Só as próximas gerações poderão nos mostrar.

Mas, dependerá – e muito – do que hoje fizermos.

E qual o caminho pretendemos seguir:

o da esperança ou o do ódio?

o da solidariedade ou o do preconceito?

o da democracia (com respeito e fortalecimento das instituições cidadãs) ou o do autoritarismo obscurantista?

Lembro ter entrevistado uma famosa cantora nos idos dos anos 80.

Ela devia estar num bom dia. Porque continuamos a conversa informalmente depois que desliguei o gravador.

Falante, ela dizia-se entusiasmada com o lançamento do novo disco e, principalmente, com a temporada em âmbito nacional que estava prestes a iniciar.

Uma aventura sair por esse país de tanta diversidade.

Parou de sorrir por instante – e fez a observação:

“Tem muitos perrengues também”.

Fez outra pausa – e acrescentou:

“Existem muitos brasis dentro do Brasil”.

E se pôs a enumerar os contrastes, os regionalismos, as culturas, as condições sociais de cada região.

Não fez qualquer juízo de valor.

Mas, fez questão de ressaltar:

“Por vezes, você se imagina em outro planeta até. Mas, o bonito de tudo o que lhe falei é o amor e o orgulho que essa gente tem de ser brasileira. É de emocionar.”

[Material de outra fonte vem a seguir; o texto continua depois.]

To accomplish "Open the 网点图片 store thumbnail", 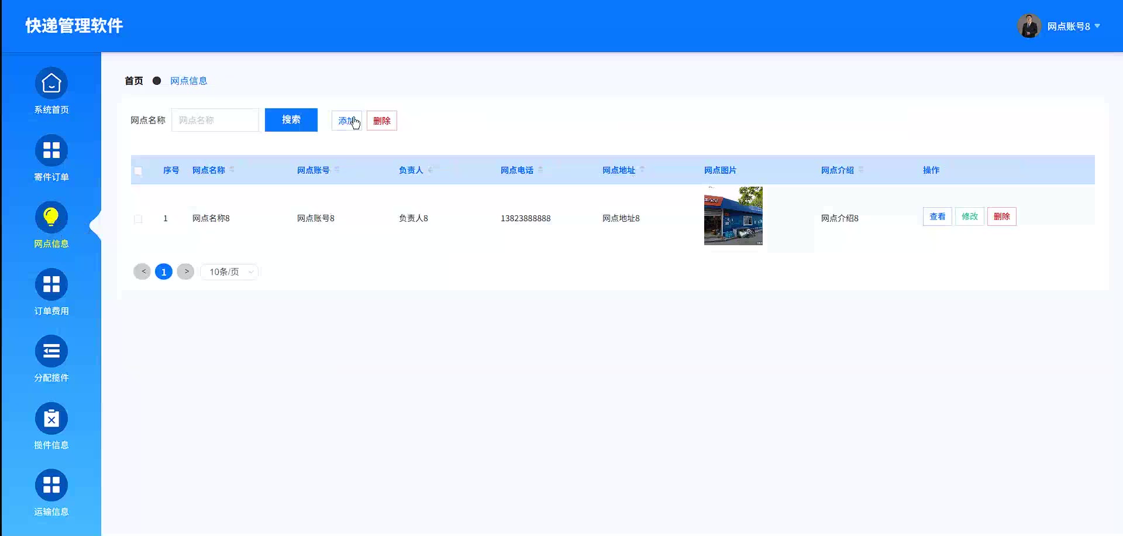I will point(733,216).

Resgato essa historieta do limbo do esquecimento ao me defrontar, na tarde de ontem, com o discurso separatista de dois pacatos e encapotados senhores (como eu, de cabelos grisalhos) à beira do balcão da padaria onde este humilde e faminto escrevinhador foi comprar o pãozinho nosso de todo o dia.

Falavam para que todos ouvissem, me pareceu.

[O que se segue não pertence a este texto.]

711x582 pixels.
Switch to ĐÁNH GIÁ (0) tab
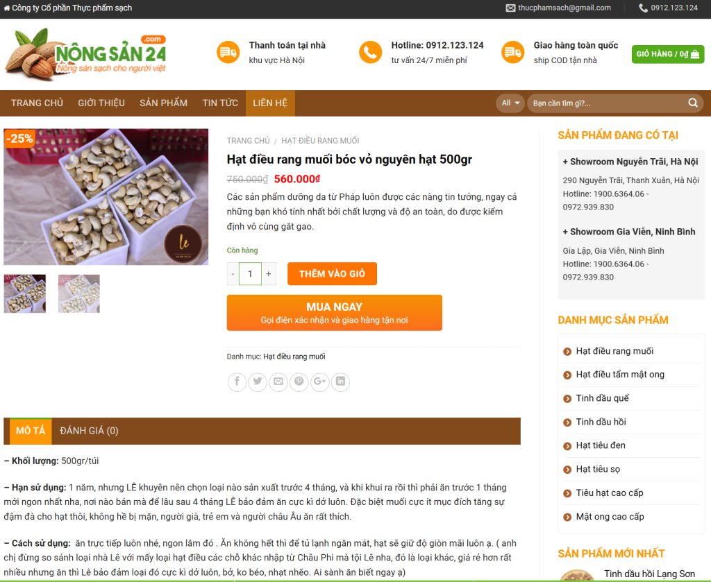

Destilavam preconceito, um tom amargo e outras bizarrices.

Uma tentativa de doutrinar quem eventualmente ouvisse a falação?

Ou simples desabafo?

Pode ser, mas não garanto.

A conclusão dos senhores diante do embasbacado rapaz que os atendia era simples:

“Temos que dividir o Brasil”.

Fiquei algo indignado.

Não. Na verdade, diria que me senti desalentado diante dos falastrões.

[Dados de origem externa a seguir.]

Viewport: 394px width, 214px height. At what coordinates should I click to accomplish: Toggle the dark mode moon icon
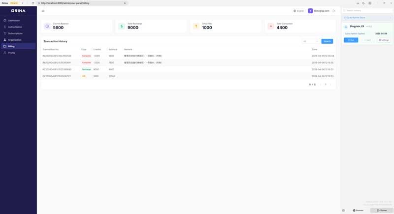click(363, 3)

Felizmente, ninguém ali lhes deu plateia.

Seria um erro grotesco cair na débil provocação.

Foi o moço do caixa que deu a deixa falando em tom coloquial:

“Já começou o segundo turno, doutor”.

Oportunas palavras.

(Soube que o dono da padaria orientou a todos os funcionários não abrir a boca sobre política.)

Só a caminho de casa, a bordo do meu saquinho de pães quentinhos, pude entender que o que está em jogo é bem maior do que a disputa do Planalto.

É a construção de um Brasil múltiplo, inclusivo, solidário onde se faça a justiça social. Um Brasil fraterno, contemporâneo e verdadeiramente de todos os brasileiros.